但既然已经做了想要继续考试的决心,郭柏文自然还是想要全力以赴的。
夫子每日布置的课业少有雷同,兼带着每日要复习的内容都不同,为了能够赶上其他同窗们的进度,郭柏文不得不每日给自己多加了许多学习的内容。
当满心扑在一件事情上时,就会觉得时间过得格外快。
遥想当时考中秀才来府学求学的时候,仿佛还在上个月,但不过一晃眼,两年多的时间已经过去了。
院子里的梅花不知不觉已经覆盖上了白雪,又是一年腊月年底了。
等过了年,郭柏文就快二十四了。
除夕前一天同窗们聚在一起,为了即将到来的新年开了场诗会,兴起时大家还一同饮了屠苏酒。
今年是大比之年,朝廷开恩科,各个州府二月末三月初的时候开始选拔秀才的院试开考,到了九月份,就又到了乡试放榜的时间。
若是今年乡试顺利,明年二月就能去京城参加春闱了。
光是郭柏文听人说的,明年少说有四五个府学的夫子们,准备一起结伴下场春闱的。
不管是为了赶考,还是为了考试,接下来的这一年多,是天下读书人最忙的时候了。
府学放了假,郭柏文和陈宝月久违的带着东西回了趟休宁县。
又是一年春节。
回到郭家的时候天已经完全黑了下来,各家各户门前挂着灯笼,把不长的这条路照的灯火通明。

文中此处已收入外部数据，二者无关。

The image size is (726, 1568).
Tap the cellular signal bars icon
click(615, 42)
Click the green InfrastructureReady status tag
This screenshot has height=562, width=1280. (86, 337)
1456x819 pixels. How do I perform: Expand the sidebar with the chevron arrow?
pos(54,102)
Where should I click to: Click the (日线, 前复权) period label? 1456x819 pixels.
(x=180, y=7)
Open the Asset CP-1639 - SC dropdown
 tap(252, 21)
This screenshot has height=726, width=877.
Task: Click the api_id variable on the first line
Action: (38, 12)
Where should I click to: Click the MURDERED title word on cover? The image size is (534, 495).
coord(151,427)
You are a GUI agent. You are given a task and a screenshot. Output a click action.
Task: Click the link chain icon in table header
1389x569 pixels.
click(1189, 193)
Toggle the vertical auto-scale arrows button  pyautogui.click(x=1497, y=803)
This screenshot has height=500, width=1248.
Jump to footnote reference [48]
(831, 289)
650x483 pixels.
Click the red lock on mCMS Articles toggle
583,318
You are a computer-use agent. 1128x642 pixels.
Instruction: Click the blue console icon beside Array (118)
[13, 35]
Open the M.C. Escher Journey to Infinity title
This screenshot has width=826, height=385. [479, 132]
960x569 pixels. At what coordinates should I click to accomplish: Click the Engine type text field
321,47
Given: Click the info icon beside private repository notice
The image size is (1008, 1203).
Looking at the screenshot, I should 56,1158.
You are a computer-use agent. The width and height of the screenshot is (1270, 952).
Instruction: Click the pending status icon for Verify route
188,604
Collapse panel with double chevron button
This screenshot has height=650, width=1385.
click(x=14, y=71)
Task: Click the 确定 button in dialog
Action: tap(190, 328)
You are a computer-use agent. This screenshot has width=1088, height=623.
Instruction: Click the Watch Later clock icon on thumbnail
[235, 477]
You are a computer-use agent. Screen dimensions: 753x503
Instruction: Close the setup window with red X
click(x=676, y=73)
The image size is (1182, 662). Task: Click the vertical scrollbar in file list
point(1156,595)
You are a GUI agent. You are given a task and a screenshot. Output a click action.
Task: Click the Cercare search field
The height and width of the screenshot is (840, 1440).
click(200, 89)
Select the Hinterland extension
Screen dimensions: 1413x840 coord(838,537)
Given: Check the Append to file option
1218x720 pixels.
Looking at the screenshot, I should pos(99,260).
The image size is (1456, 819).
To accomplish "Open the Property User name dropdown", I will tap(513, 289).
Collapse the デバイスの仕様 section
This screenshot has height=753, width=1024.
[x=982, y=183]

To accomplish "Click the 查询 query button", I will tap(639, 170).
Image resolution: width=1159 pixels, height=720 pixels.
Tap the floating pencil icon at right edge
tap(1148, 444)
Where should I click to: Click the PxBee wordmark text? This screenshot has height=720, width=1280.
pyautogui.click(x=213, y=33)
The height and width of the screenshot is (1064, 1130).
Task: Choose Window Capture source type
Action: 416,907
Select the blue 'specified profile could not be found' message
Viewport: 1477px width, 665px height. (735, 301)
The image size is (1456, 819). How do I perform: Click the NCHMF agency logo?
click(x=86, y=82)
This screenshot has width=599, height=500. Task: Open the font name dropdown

大家久违的坐在一起吃了顿团圆饭,推杯换盏间,感觉每个人都变了许多。
郭小花这几年身量长的很快,如今已经从林娘子手下出师,郭绣娘的名头已经渐渐开始在休宁县里传开来了。
郭奶**上的银发虽然不见减少,但这几年在县城生活久了,日子舒心,瞧着还是比前两年气色要更好些。
郭柏文一直担心的,就是阿奶的身体。
如今看到阿奶这般中气十足的模样,因为长久不碰面的担心,多少也跟着散了些。
他这趟回来,还特意在府城托人买了些阿胶带回来,等会除了分些给陈家的,剩下的,一定要好好盯着阿奶每日用些才行。
今天是除夕,需要守岁。
用过了饭后,郭柏文照例为了消食走上两圈后才在后院温书,正在专心之时,忽然闻到了一股焦香,抬头就看见郭小花真惊呼着用火钳掀开了灶灰,从里面掏出了个滚烫的红薯,开心道:“红薯可以吃啦!”
一边说,一边‘啊兹啊兹’的上手就开始扒起了红薯皮。
同时还不忘回头招呼他和陈宝月,“阿哥,阿嫂,吃烤红薯不?!石头叔前段时间才拿过来的,红心的!可甜了!”
烤的滋滋冒油,正是最好吃的时候。
于是郭柏文一边就着明亮的灯光开始背书,中间还不忘抽空摸一摸自己的那个烤红薯凉了没有。
有一说一,红心的果然是要甜一些。
正在吃红薯的时候,也不知道是谁忽然大喊了一句,“下雪啦!”
大家又呼啦啦的挤出去看着外头天上飘下来的大雪。
又是新的一年。
隔日初一,去陈家拜年。去时还好端端的,但回来时,郭柏文却细心的留意到x陈宝月的表情似乎有些不大对。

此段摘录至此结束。